◆ Exercise brief
Output the data exactly, with every line intact.

◆ Source records

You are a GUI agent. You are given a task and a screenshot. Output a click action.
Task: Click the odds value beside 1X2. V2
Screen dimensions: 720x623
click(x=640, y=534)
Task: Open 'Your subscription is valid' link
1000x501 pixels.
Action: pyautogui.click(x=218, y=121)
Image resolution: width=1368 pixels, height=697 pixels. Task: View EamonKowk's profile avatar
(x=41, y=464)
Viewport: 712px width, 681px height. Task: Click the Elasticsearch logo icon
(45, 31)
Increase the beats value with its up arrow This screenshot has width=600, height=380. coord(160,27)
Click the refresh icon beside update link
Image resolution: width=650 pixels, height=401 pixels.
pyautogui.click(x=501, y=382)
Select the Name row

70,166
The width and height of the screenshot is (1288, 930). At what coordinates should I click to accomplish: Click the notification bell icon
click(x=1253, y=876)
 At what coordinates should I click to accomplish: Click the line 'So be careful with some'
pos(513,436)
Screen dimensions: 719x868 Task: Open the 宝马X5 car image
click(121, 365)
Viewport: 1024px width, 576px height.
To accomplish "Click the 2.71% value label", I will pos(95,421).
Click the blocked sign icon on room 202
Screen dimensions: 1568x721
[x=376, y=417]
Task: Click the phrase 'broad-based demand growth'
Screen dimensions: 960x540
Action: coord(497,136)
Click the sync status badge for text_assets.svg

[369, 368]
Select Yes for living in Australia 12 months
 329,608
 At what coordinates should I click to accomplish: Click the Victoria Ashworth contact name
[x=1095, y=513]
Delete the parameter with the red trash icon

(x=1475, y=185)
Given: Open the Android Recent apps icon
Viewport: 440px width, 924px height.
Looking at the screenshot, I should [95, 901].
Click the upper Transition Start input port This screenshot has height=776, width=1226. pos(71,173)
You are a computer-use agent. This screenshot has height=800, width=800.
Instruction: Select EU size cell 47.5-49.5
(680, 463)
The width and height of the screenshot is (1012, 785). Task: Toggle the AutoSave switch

◆ Task answer
You are a GUI agent. You are given a task and a screenshot. Output a click action.
Task: Click the odds value beside 1X2. V2
Screen dimensions: 720x623
click(x=640, y=534)
Task: Open 'Your subscription is valid' link
1000x501 pixels.
Action: pyautogui.click(x=218, y=121)
Image resolution: width=1368 pixels, height=697 pixels. Task: View EamonKowk's profile avatar
(x=41, y=464)
Viewport: 712px width, 681px height. Task: Click the Elasticsearch logo icon
(45, 31)
Increase the beats value with its up arrow This screenshot has width=600, height=380. coord(160,27)
Click the refresh icon beside update link
Image resolution: width=650 pixels, height=401 pixels.
pyautogui.click(x=501, y=382)
Select the Name row

70,166
The width and height of the screenshot is (1288, 930). At what coordinates should I click to accomplish: Click the notification bell icon
click(x=1253, y=876)
 At what coordinates should I click to accomplish: Click the line 'So be careful with some'
pos(513,436)
Screen dimensions: 719x868 Task: Open the 宝马X5 car image
click(121, 365)
Viewport: 1024px width, 576px height.
To accomplish "Click the 2.71% value label", I will pos(95,421).
Click the blocked sign icon on room 202
Screen dimensions: 1568x721
[x=376, y=417]
Task: Click the phrase 'broad-based demand growth'
Screen dimensions: 960x540
Action: coord(497,136)
Click the sync status badge for text_assets.svg

[369, 368]
Select Yes for living in Australia 12 months
 329,608
 At what coordinates should I click to accomplish: Click the Victoria Ashworth contact name
[x=1095, y=513]
Delete the parameter with the red trash icon

(x=1475, y=185)
Given: Open the Android Recent apps icon
Viewport: 440px width, 924px height.
Looking at the screenshot, I should [95, 901].
Click the upper Transition Start input port This screenshot has height=776, width=1226. pos(71,173)
You are a computer-use agent. This screenshot has height=800, width=800.
Instruction: Select EU size cell 47.5-49.5
(680, 463)
The width and height of the screenshot is (1012, 785). Task: Toggle the AutoSave switch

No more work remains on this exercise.